We report a case of autoimmune myasthenia secondary to COVID-19 vaccination, associated with polycythemia vera (Vaquez’s disease). Autoimmune myasthenia is characterized by the presence of antibodies directed against the neuromuscular junction (NMJ) [1] [2] . Viruses are recognized as environmental factors that can trigger autoimmunity in genetically predisposed individuals [3] . The mechanisms involved include both innate and adaptive immunity, particularly molecular mimicry between viral proteins and those found in peripheral nerves [4] [5] . Some vaccines (influenza, hepatitis B, human papillomavirus [HPV], and Bacillus Calmette-Guérin [BCG]) have also been implicated in autoimmune myasthenia [4] . Vadala et al. [6] reported that autoimmune reactions following vaccination likely represent fewer than 0.01% of all vaccinations, although the data may be underreported. Since the introduction of SARS-CoV-2 vaccines, numerous neurological adverse events have been described, including Guillain-Barré syndrome (GBS), cerebral venous thrombosis, peripheral facial paralysis, and transverse myelitis [7] .

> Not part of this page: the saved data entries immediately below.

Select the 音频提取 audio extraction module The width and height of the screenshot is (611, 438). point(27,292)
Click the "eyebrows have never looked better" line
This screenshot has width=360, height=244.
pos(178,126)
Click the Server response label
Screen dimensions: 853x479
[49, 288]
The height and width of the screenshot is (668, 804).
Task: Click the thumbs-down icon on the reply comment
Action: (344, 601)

There are several proposed mechanisms that could explain how vaccines trigger or exacerbate an underlying autoimmune disorder like MG, including molecular mimicry between vaccine antigens and the AChR resulting in the production of cross-reactive antibodies, a potential bystander effect from inadvertent autoreactive T cell activation, epitope spreading with vaccination-induced immune response resulting in inflammatory cascades, and activation of the toll-like receptor pathway [4] .

The onset of autoimmune myasthenia after SARS-CoV vaccination is very rare. To date, about twenty cases have been reported in the literature [1] [2] [4] [8] - [15] . mRNA vaccines (Pfizer-BioNTech) are most commonly implicated [4] . Inactivated virus vaccines have rarely been reported to cause autoimmune myasthenia. To our knowledge, this is only the second described case of myasthenia following the second dose of the Sinopharm vaccine (an inactivated vaccine) [8] .

Repeated vaccination appears to be a triggering factor. Indeed, our patient developed ocular symptoms after the second dose of Sinopharm. This is consistent with Ramdas et al. [4] , who found that 50% of their patients developed symptoms following the second or third vaccine dose [4] .

Another distinctive feature of this case is the association of myasthenia with polycythemia vera. This combination is rare and seems to be a chance finding. In a review by Sassi et al. [16] , only two such cases were described, one with anti-MuSK antibodies and the other with anti-Rach antibodies. Although the association between myasthenia and myeloproliferative syndromes is increasingly reported, there is no clearly established pathophysiological link at this time [17] . These authors therefore suggest that the coexistence of these two conditions is purely coincidental.

This case highlights the rarity of post-vaccination autoimmune reactions, particularly with inactivated vaccines. However, no link has been established between myasthenia and Vaquez’s disease in particular and vaccination and myeloproliferative syndromes in general.